(Records of locating words and elements)
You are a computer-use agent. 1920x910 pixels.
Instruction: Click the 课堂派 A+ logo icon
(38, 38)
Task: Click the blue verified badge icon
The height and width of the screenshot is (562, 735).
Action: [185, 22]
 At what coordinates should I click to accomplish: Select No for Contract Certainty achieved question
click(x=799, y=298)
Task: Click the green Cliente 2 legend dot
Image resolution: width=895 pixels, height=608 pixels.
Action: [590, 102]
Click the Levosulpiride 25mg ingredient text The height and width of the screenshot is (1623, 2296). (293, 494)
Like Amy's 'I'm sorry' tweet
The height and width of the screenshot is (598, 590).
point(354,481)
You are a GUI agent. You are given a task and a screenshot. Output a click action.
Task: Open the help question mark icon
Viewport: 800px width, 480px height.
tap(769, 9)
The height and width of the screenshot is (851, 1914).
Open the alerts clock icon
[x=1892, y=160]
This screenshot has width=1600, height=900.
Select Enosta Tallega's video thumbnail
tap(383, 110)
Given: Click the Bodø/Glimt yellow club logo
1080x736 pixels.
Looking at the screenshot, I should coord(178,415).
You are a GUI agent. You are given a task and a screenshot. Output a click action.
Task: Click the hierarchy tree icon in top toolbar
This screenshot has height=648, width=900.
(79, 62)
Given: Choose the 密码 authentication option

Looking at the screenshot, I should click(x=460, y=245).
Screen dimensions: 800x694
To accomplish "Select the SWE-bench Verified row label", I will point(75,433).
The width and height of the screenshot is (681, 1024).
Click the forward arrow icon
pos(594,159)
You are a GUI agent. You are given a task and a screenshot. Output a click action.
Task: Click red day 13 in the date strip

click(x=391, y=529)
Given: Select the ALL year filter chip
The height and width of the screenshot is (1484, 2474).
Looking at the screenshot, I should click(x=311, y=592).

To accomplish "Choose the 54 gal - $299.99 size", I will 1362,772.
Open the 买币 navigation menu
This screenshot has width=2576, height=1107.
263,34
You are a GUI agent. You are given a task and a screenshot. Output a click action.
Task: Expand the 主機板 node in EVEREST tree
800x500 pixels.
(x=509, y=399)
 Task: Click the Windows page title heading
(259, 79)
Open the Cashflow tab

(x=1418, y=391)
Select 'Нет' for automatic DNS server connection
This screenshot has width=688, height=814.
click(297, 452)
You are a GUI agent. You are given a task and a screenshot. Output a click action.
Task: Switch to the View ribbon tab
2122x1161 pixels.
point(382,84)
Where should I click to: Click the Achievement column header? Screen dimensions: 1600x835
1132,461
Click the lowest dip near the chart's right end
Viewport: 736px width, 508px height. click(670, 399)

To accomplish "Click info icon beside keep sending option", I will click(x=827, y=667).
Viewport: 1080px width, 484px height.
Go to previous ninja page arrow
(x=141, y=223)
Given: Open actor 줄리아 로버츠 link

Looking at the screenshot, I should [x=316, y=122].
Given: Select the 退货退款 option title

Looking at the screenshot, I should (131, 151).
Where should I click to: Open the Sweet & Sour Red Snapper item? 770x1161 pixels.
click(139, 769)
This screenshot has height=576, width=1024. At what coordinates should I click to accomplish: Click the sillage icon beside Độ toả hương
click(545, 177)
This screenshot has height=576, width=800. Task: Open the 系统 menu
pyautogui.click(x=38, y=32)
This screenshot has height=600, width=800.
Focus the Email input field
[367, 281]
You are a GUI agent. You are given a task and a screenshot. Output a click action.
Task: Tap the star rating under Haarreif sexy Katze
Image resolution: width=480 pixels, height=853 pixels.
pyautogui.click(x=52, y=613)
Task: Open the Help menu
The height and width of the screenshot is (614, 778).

* [Request]: Please put everything from the line containing "Where should I click to: Click" down to the line containing "(x=141, y=223)" into a two-column CSV with the headers record_text and answer. Give one row per record, quote each field, and turn any line breaks into spaces.

* [Full solution]:
record_text,answer
"Where should I click to: Click the Achievement column header? Screen dimensions: 1600x835","1132,461"
"Click the lowest dip near the chart's right end","Viewport: 736px width, 508px height. click(670, 399)"
"To accomplish ""Click info icon beside keep sending option"",","I will click(x=827, y=667)."
"Viewport: 1080px width, 484px height. Go to previous ninja page arrow","(x=141, y=223)"